Author(s): Sherif Yehia, Sharef Farrag, and Omar Abdelghaney

Publication: Materials Journal

Volume: 116

Issue: 6

Appears on pages(s): 45-54

Keywords: lightweight concrete; long-term evaluation; scanning electron microscopy; self-consolidating concrete; synthetic polypropylene fibers

Date: 11/1/2019

Abstract:
The durability of lightweight concrete (LWC), especially in the long term, is an essential factor for its successful implementation in structural applications. The use of supplementary cementitious materials (SCMs) and/or fibers changes the interaction between concrete constituents at a microlevel, which might improve durability. In this paper, the mechanical properties and durability aspects of fiber-reinforced, self-consolidating, high-strength, lightweight concrete were evaluated. Concrete specimens were exposed to wetting-and-drying cycles for 1 year in salt water to simulate chloride attack present in the United Arab Emirates and then were compared to control specimens. Results of the compressive strength, flexural strength, and modulus of elasticity are presented and discussed.
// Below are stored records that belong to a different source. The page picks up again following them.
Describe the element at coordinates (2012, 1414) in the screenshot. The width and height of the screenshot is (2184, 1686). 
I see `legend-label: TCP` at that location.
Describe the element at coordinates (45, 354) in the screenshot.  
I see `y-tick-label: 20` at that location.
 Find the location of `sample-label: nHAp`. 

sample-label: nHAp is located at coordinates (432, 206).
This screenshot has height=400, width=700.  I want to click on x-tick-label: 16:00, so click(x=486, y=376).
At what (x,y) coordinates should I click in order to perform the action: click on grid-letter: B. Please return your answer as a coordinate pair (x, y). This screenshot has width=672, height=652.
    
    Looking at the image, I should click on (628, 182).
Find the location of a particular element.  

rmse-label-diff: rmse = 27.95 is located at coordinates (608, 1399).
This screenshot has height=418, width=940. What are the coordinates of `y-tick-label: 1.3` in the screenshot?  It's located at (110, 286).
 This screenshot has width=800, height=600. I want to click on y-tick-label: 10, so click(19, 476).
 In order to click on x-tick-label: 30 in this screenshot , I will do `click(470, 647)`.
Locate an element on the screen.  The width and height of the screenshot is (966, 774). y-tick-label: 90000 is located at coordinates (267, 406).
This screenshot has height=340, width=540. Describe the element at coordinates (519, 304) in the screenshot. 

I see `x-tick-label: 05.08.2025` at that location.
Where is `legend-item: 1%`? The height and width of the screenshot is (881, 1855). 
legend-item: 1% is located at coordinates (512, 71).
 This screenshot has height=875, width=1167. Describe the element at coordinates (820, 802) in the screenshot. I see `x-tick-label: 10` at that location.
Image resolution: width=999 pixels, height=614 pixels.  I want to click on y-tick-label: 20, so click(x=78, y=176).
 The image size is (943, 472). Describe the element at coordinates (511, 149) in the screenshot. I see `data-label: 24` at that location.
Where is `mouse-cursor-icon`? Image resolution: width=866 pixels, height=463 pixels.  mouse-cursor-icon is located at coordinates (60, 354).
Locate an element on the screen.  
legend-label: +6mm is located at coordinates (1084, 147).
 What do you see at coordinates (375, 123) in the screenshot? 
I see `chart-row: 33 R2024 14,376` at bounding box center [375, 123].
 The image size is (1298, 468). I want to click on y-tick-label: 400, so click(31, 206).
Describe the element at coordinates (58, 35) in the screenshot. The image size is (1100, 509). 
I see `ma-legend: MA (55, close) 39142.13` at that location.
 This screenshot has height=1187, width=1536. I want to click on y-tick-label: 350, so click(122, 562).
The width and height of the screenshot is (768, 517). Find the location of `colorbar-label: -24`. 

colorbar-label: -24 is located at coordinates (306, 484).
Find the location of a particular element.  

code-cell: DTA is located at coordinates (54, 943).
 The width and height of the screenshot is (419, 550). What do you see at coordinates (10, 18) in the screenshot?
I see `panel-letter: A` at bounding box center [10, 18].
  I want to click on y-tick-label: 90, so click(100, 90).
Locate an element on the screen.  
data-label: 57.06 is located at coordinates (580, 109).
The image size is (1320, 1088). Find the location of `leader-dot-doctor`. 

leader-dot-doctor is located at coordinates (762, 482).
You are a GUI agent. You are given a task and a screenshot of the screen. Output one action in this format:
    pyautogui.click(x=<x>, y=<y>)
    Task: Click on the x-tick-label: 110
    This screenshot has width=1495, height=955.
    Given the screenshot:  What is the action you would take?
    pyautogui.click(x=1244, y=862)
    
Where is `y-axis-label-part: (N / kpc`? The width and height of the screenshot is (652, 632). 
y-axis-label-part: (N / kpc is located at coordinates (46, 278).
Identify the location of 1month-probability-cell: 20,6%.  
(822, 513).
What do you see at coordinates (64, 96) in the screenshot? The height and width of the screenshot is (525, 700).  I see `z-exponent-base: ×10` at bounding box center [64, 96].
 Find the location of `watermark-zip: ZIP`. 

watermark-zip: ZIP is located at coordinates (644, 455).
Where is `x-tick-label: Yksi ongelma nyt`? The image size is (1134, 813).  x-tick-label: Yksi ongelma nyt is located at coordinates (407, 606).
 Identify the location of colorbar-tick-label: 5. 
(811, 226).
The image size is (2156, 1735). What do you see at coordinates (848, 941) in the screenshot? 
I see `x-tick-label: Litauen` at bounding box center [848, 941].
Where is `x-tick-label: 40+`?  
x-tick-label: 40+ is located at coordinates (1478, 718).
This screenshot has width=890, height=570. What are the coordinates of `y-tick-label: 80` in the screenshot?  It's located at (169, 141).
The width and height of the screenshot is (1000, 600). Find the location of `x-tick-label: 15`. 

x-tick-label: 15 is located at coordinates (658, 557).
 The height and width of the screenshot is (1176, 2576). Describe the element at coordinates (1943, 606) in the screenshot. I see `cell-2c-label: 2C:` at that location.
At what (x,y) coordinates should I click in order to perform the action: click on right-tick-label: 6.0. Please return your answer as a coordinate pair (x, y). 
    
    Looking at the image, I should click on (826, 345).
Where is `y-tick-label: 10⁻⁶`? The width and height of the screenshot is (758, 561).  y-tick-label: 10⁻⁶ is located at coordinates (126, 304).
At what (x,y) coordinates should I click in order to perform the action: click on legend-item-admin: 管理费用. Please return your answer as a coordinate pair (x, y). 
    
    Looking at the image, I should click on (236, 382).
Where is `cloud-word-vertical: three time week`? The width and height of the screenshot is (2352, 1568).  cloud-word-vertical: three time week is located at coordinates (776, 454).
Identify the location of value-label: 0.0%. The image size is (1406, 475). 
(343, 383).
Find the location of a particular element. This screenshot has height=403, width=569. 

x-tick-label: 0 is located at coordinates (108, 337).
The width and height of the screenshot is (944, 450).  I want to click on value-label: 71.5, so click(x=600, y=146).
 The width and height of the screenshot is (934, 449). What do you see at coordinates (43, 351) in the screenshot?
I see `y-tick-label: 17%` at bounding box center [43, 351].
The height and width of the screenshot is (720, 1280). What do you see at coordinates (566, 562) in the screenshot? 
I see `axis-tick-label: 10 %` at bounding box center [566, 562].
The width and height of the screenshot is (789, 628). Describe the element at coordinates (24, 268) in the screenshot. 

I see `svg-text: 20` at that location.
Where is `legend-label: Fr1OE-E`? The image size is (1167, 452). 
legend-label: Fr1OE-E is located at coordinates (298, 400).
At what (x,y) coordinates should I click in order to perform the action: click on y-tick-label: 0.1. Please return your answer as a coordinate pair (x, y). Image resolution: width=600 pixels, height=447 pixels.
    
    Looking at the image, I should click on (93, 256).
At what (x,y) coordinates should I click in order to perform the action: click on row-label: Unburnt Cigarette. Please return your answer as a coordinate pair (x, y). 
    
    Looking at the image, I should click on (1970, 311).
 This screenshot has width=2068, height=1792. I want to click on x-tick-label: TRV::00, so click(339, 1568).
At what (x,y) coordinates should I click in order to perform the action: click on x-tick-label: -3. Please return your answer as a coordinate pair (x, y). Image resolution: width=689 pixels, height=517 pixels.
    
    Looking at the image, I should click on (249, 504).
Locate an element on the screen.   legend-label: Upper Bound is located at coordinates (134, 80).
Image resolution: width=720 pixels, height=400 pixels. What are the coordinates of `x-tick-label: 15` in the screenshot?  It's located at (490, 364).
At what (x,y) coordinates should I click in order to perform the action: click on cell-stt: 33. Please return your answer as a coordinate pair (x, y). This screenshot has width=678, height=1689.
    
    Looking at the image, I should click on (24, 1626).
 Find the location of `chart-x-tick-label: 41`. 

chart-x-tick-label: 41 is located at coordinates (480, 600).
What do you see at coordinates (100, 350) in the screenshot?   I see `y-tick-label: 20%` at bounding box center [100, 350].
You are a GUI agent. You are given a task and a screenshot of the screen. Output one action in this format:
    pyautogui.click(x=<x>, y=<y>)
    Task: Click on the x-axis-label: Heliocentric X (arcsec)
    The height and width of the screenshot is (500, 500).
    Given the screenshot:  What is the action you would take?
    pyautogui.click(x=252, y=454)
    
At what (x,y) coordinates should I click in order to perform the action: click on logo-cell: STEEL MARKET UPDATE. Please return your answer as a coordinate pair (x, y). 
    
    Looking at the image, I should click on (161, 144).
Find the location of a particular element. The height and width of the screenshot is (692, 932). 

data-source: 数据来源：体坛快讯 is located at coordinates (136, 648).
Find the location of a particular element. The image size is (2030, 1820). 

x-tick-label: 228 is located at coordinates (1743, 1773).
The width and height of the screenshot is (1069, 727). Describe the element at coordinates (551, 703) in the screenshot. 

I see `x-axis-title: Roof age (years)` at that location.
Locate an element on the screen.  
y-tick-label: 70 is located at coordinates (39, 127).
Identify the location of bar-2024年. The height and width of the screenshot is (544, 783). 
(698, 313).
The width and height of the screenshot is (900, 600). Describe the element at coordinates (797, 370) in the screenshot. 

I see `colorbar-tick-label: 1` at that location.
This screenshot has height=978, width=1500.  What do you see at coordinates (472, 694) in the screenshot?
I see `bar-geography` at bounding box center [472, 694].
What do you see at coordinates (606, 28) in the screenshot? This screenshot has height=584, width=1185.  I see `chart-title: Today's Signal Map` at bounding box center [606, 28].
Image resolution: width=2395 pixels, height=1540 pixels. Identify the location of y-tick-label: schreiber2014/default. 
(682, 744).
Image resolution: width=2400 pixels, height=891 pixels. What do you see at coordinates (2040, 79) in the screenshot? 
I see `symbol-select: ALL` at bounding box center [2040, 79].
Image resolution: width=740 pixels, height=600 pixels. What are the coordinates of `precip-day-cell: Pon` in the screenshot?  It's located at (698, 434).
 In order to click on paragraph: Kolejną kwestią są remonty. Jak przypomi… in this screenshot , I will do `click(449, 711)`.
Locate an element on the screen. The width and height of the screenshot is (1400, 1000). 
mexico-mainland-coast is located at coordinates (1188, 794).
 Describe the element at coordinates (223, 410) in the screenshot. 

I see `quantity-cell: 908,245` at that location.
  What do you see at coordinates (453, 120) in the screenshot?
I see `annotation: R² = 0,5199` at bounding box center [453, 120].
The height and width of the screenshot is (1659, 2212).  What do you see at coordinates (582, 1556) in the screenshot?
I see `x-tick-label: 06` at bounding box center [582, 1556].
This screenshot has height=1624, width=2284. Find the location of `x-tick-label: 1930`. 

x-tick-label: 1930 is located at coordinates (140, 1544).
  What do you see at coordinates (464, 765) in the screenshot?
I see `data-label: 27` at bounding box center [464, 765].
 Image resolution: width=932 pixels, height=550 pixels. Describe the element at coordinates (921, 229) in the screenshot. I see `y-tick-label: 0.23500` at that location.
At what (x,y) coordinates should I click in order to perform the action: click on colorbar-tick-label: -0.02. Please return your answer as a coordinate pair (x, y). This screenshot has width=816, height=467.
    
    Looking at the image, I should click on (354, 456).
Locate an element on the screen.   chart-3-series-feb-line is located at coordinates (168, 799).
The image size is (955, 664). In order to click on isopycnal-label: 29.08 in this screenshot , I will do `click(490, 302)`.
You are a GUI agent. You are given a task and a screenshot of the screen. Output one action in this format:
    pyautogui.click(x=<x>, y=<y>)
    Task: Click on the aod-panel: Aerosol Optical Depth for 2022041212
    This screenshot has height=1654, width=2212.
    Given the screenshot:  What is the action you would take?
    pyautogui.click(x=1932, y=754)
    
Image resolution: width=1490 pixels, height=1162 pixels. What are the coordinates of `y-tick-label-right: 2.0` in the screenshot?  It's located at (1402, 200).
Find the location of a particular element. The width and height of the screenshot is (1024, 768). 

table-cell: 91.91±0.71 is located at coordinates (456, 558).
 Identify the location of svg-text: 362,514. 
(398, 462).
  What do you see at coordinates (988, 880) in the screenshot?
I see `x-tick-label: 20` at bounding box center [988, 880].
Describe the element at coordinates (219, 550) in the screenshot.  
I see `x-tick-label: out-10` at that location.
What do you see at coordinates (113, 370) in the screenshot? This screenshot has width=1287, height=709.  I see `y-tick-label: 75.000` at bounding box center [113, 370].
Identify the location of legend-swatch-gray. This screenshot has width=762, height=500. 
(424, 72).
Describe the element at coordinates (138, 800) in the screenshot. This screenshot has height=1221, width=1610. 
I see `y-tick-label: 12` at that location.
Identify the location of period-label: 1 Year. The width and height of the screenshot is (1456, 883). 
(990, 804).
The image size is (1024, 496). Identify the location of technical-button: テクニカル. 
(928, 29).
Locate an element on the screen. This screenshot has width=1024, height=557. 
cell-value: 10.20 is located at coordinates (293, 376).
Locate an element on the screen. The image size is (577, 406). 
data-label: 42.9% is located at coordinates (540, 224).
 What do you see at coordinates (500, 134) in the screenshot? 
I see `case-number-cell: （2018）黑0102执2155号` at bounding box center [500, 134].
In addition, scanning electron microscope (SEM) scans and rapid chloride permeability test (RCPT) were conducted. Results showed that the inclusion of fibers alters the microstructural features of concrete; hence, a different chloride resistance mechanism is introduced. Nevertheless, inclusion of fibers did not lead to an increase in chloride permeability. At 1 year, there was an ~3% and 10% reduction in compressive strength in the exposed plain and the fiber-reinforced mixtures, respectively, compared to the non-exposed mixtures. However, fibers significantly enhanced the flexural strength of lightweight concrete (up to an ~100% increase) compared to plain mixtures. In addition, cracks were ~80% smaller in the fiber-reinforced mixtures compared to the plain mixture.